● **What the task requires**: Gather every line of the material that contains the string "width", treating uppercase and lowercase as different.

● **Dataset extract**:
## START
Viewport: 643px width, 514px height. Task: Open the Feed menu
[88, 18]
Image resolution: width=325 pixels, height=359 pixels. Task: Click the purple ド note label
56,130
## END
## START
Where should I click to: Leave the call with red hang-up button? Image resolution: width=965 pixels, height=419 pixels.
## END
● **Task answer**:
Viewport: 643px width, 514px height. Task: Open the Feed menu
Image resolution: width=325 pixels, height=359 pixels. Task: Click the purple ド note label
Where should I click to: Leave the call with red hang-up button? Image resolution: width=965 pixels, height=419 pixels.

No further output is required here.